In this embodiment, the plating metal is Au.
, But Cu, Ag, Ni, Co, Pt, Rh, W
The same effect can be obtained by using an electroless plating layer on top of Ru, Ti, Zr, Cr, etc., and by nitriding or boring instead of oxidation, TiN, ZrB _2, etc. The above-described effect is exhibited even if the above is formed.

[Brief description of the drawings]

FIG. 1 is a sectional view of a semiconductor device of the present invention.

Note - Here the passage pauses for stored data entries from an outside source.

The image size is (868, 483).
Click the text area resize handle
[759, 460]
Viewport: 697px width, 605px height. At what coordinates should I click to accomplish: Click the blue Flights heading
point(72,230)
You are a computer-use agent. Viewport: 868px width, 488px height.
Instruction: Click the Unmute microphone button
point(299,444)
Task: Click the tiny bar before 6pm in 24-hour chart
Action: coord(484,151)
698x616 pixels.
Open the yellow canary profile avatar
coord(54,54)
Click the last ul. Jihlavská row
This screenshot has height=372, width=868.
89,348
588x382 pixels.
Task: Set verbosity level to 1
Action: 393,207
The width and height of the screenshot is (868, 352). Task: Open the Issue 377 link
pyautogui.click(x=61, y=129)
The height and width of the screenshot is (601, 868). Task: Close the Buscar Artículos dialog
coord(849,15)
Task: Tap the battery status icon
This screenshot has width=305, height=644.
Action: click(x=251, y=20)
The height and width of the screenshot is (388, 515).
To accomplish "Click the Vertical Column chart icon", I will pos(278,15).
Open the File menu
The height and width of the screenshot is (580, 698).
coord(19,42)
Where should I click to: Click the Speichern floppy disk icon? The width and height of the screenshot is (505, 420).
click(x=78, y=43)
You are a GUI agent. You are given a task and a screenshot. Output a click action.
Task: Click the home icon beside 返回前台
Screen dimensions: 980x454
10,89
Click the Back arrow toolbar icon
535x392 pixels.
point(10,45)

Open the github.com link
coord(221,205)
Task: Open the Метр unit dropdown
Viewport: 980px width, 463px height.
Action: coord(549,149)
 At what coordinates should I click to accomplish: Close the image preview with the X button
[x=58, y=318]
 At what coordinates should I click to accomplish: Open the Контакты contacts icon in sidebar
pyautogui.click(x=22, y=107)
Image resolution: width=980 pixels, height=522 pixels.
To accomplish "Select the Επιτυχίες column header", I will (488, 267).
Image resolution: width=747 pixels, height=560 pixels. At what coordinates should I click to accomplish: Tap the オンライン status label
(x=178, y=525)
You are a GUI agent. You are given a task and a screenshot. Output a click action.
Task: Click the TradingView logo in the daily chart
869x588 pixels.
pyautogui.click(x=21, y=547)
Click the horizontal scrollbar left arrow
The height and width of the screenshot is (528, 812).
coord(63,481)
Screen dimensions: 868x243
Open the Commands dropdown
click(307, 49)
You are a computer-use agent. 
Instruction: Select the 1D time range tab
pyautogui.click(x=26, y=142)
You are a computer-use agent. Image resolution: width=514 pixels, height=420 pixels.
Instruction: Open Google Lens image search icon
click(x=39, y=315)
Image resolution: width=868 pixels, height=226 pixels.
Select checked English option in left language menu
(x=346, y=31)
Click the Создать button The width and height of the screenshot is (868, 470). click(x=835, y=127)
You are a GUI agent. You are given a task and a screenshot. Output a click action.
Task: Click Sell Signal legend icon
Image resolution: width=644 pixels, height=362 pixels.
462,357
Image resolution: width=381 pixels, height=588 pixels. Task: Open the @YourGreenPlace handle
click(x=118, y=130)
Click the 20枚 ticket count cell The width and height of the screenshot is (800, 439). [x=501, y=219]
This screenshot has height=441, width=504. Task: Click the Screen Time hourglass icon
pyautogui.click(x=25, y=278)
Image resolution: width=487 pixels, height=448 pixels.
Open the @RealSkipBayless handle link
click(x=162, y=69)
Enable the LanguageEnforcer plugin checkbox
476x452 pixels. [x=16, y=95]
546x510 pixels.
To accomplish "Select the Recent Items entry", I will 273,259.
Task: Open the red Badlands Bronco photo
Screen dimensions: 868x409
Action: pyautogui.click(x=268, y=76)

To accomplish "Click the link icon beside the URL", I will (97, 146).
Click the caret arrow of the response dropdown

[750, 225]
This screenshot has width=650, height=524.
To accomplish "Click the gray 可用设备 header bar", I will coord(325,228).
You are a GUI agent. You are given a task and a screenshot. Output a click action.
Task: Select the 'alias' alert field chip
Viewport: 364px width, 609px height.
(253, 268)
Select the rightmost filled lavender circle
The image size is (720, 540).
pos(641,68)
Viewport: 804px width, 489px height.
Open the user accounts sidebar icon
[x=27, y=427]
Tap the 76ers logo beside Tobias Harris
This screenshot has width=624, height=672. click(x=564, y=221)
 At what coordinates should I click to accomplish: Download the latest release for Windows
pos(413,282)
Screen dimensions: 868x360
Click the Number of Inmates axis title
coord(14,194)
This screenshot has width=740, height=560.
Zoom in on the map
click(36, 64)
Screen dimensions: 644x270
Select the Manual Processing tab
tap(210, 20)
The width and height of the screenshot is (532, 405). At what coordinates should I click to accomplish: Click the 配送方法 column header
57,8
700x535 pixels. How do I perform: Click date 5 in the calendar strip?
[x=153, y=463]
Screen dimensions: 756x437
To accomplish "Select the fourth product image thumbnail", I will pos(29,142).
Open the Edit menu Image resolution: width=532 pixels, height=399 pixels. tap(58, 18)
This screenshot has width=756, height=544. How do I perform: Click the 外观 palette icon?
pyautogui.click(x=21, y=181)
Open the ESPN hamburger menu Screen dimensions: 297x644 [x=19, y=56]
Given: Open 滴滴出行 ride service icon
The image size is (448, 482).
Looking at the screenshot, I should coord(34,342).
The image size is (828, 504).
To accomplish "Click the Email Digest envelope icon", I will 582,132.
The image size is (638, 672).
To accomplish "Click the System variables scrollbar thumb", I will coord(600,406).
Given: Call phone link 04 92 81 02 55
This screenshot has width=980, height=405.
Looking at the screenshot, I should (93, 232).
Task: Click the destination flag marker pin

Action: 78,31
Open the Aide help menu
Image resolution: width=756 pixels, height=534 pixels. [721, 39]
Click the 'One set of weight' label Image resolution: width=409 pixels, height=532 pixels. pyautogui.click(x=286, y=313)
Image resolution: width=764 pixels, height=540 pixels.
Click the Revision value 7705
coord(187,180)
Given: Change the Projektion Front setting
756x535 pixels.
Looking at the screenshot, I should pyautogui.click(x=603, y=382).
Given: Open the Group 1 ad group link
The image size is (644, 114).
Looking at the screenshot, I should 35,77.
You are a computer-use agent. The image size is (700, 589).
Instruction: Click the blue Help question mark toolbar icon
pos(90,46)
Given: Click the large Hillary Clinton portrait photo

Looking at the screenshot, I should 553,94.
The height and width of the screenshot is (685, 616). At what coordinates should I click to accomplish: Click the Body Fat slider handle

FIG. 2 shows a cross-sectional view of a conventional semiconductor device.

[Explanation of symbols]

101, 201: Semiconductor substrate 102, 202: LOCOS 103, 203: Gate film 104, 204: PolySi film 105: MoSiX film 106, 205: Low concentration diffusion Layers 107, 206: Side wall films 108, 207: High concentration diffusion layer 109, 208: Second field film 110, 209: Barrier metal 111: Au plating wiring 112 · · · · · · · Ru electroless plating layer _{113 ······· RuO 2 114,212 ··· PZT 115,213} ··· upper Pt electrode 116,214 ... interlayer SiO ₂ 117,215 ... Barrier metal 118 ... Second layer Au plating wiring 119,217 ... Passivation film 210 ... First AL wiring 11 ....... lower Pt electrode 216 ....... first 2AL wire

[Procedure amendment]

[Submission date] September 9, 1999 (1999.9.9)

[Procedure amendment 1]

[Document name to be amended] Statement

[Correction target item name] Name of invention

[Correction method] Change

[Correction contents]

Patent application title: Semiconductor device and method for manufacturing the same

[Procedure amendment 2]

[Document name to be amended] Statement

[Correction target item name] Claims

[Correction method] Change

[Correction contents]

[Claims]

[Procedure amendment 3]

[Document name to be amended] Statement

[Correction target item name] 0006

[Correction method] Change

[Correction contents]

[0006]

According to the present invention, there is provided a semiconductor device comprising:
In a semiconductor device in which a ferroelectric material is disposed on a semiconductor substrate, the semiconductor device has a pair of electrodes provided so as to sandwich the ferroelectric material, and at least one of the electrodes is formed by electroless plating. It is characterized by consisting of. Further, according to the method for manufacturing a semiconductor device of the present invention, in the method for manufacturing a semiconductor device in which a ferroelectric material is disposed on a semiconductor substrate, the first and second electrodes provided so as to sandwich the ferroelectric material are provided. Forming the first
And forming at least one of the second electrode and the second electrode by electroless plating.

Claims (4)

[Claims] In a semiconductor device in which a ferroelectric film is integrated on a semiconductor substrate, at least one layer of a lower electrode sandwiching the ferroelectric is Au, Cu, Ag, Ni, Co,
A semiconductor device comprising an electrolytic or electroless plating layer of Pt, Rh, W or the like. 2. The semiconductor device according to claim 1, wherein different types of electroless metal plating layers are formed on the surface of the plating electrode. 3. The semiconductor device according to claim 1, wherein a part of the electroless plating layer forms an oxide, nitride, or boride layer of the metal. 4. The semiconductor device according to claim 1, wherein the wiring layer has a wiring structure made of a barrier metal and metal plating.